Pero la expropiación no solo se ha estudiado en la salud, la feminista Nancy Fraser utiliza este concepto para mostrar como la expropiación por parte del Estado junto a la explotación del mercado laboral en Estados Unidos empobrece y reproduce la marginación de una parte de los afro-estadounidenses que viven en el circuito cárcel-gueto. Y para no ir muy lejos, en 2013 todos vimos asombrados en el Documental 9.70, que se convirtió en viral, como un grupo de campesinos fueron obligados por el ICA a tirar 62 toneladas de arroz, debido a la firma de una cláusula del TLC con Estados Unidos que prohibía el uso de semillas nativas. Este decreto lo que hizo fue expropiarnos a todos los colombianos de la capacidad para sembrar, guardar y vender comida. Es decir, que nos expropiaron la capacidad para gestionar nuestros alimentos. Ese mismo fenómeno nos ha sucedido con la seguridad, 50 años de guerra, Estado, guerrilla, paramilitares y narcos nos han despojado de la capacidad para gestionar la seguridad y el conflicto.
La expropiación de la seguridad por parte de las instituciones políticas, de sus dirigentes, pasando por Gaviria, Samper, Pastrana, Uribe y Santos, sumados a los narcos, los paramilitares y la guerrilla ha logrado que no hayamos discutido y no podamos decidir qué significa, cuánta, cómo y dónde queremos seguridad. Estamos a merced de procesos institucionales que nos obligan a ponernos en trincheras partidistas, o como sucede en esta elecciones en trincheras de candidatos. Y es por esto que la tesis del país dividido en ejes políticos no logra explicar por qué las zonas del conflicto coinciden con las zonas donde se disputa la campaña electoral en forma particular, como se puede ver en los mapas electorales de estas elecciones y como se vieron en las elecciones de 2010. Ni la polarización izquierda-derecha tampoco explica por qué Colombia no ha tenido gobiernos progresistas a diferencia del resto de Suramérica.
Promover, como elemento de campaña, una política pública que permita crear escenarios y espacios políticos donde se discuta y se decida sobre seguridad ¿qué tipo? ¿Cómo? ¿Hasta dónde como un derecho que protege el Estado y cuáles ámbitos se desean gestionar de forma personal o comunitaria?, es una oportunidad que Petro debería promover.

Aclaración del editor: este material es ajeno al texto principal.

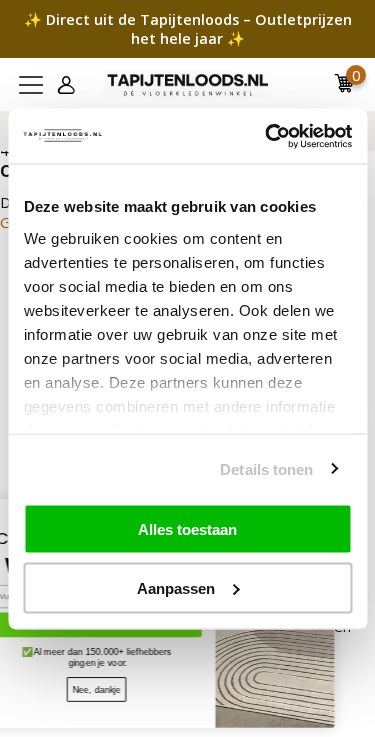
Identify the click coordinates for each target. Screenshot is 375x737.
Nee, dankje (115, 689)
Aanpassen (176, 587)
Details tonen (266, 468)
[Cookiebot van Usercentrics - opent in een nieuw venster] (267, 136)
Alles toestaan (187, 529)
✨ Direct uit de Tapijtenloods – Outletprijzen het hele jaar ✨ (188, 29)
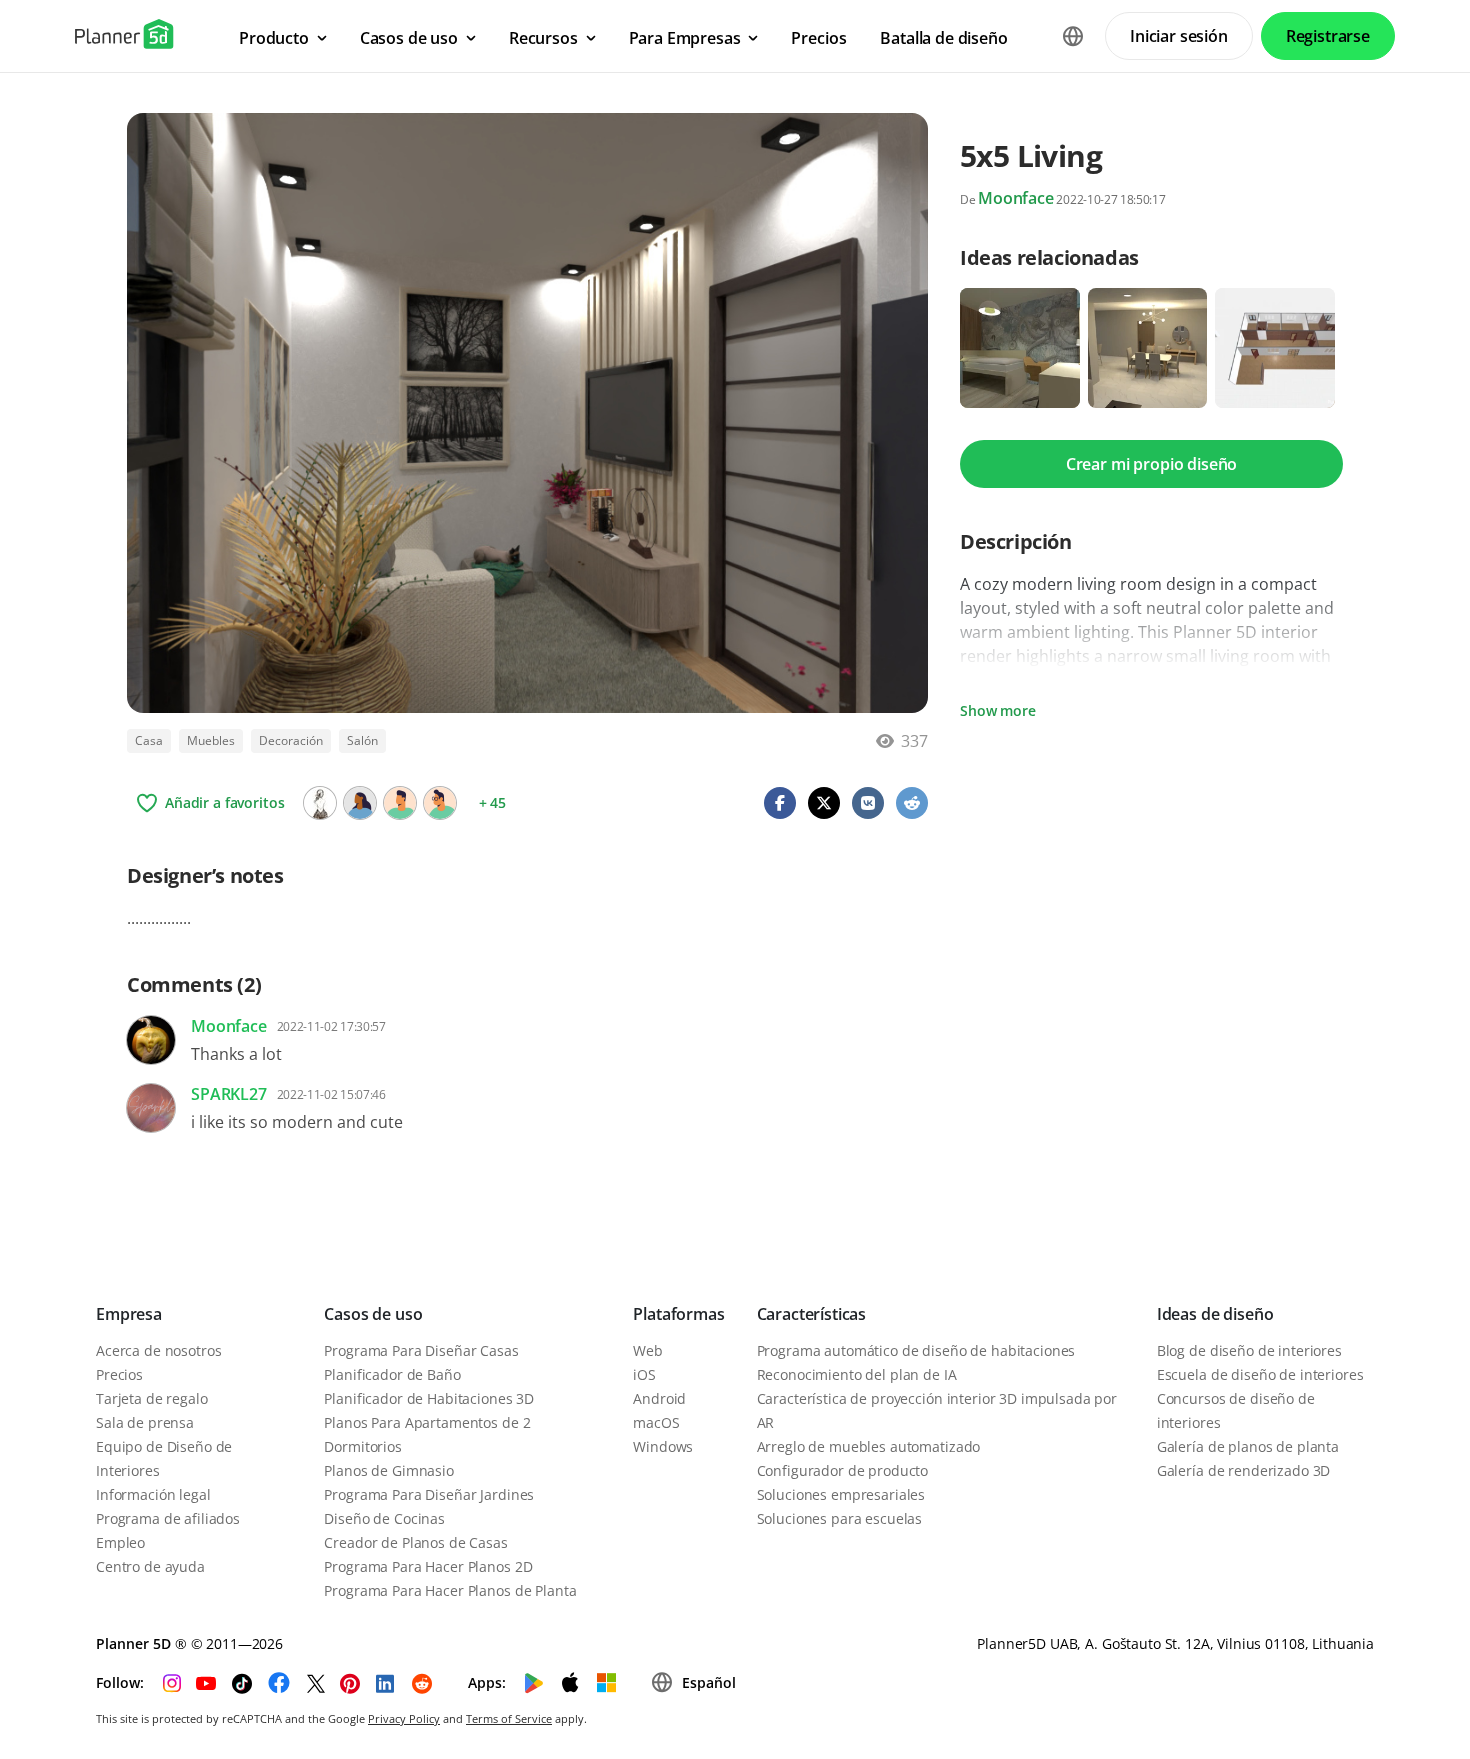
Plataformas (678, 1314)
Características (812, 1314)
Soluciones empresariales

Ya que considerar que los colombianos que votan por Duque o por Vargas están determinados por su cercanía ideológica no va a permitir una discusión más amplia sobre trabajo, salud, medio ambiente y educación. Y así, tal vez se pueda plantear una segunda vuelta más enfocada en discutir entre conservar privilegios o crear mecanismos redistributivos y la consolidación de derechos sociales.